Nachdem Stevenson und Staines gegangen waren, fragte Kit: »War das alles? Ist es vorüber?«
»Die gesetzlichen Dinge sind wahrscheinlich erledigt, aber es gibt noch eine ganze Anzahl von Dingen, die geregelt werden müssen, z. B. die Beerdigung...«
Kit schrak zurück. »Ich kann mich damit nicht beschäftigen!« Er ging zum Schrank und füllte ein Glas mit Whiskey.

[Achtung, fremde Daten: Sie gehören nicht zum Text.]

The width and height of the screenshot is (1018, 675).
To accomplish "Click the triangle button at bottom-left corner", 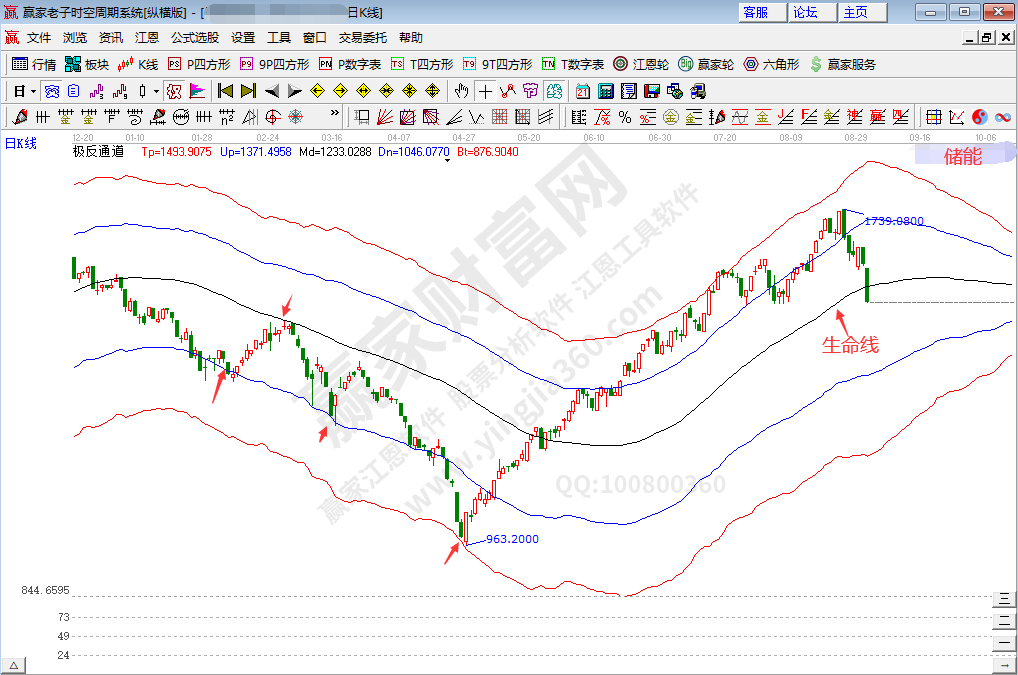I will [14, 665].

»Wir müssen den Dingen ins Auge sehen«, drängte Nick. »Wir müssen nach unten gehen und nachsehen, was sie mit
Vaters Leiche gemacht haben. Und wir können die Gäste nicht einfach so ignorieren.«
Kit nahm drei große Schlucke von seinem Whiskey. »Die Diener sollen sich um die Gäste kümmern.«
»Die Leute, die für uns arbeiten, werden auch überwältigt sein. Sie werden sich an uns wenden, damit wir sie anleiten.«
Kit hob den Blick von seinem Glas und sah seinem Bruder in die Augen. »Ich zittere noch immer. Da du so kühl und ruhig bist, kannst du ihnen ja sagen, was sie zu tun haben.«
Nick warf seinem Zwillingsbruder einen verächtlichen Blick zu, während er ihm zusah, wie er erneut das Glas an die Lippen hob. Kit hatte Henry Hatton verachtet, dennoch besaß er viele seiner Schwächen. Viel zu oft betrank er sich besinnungslos. Nick rieb sich den angespannten Nacken. Vielleicht erwartete er zu viel von seinem Bruder. Dieser war Schuld am Tod seines Vaters, und das Schuldgefühl brachte ihn beinahe um. Kit würde Zeit brauchen, um mit all dem fertig zu werden. »Ich werde nach unten gehen und die Dinge regeln.«
Lord Staines klopfte an der Tür von Lady Longfords Zimmer und trat ein. »Es ist genauso, wie wir befürchtet haben, meine Liebste. Der Unfall war tödlich. Der Schuss hat Henry direkt ins Herz getroffen. Ich habe gerade die Todesurkunde unterschrieben.«
»Nun, es ist ein Wunder, dass er nicht schon vor Jahren erschossen worden ist. Wer hat ihn denn erschossen? War es Annabeiles Ehemann?«, fragte sie geradeheraus.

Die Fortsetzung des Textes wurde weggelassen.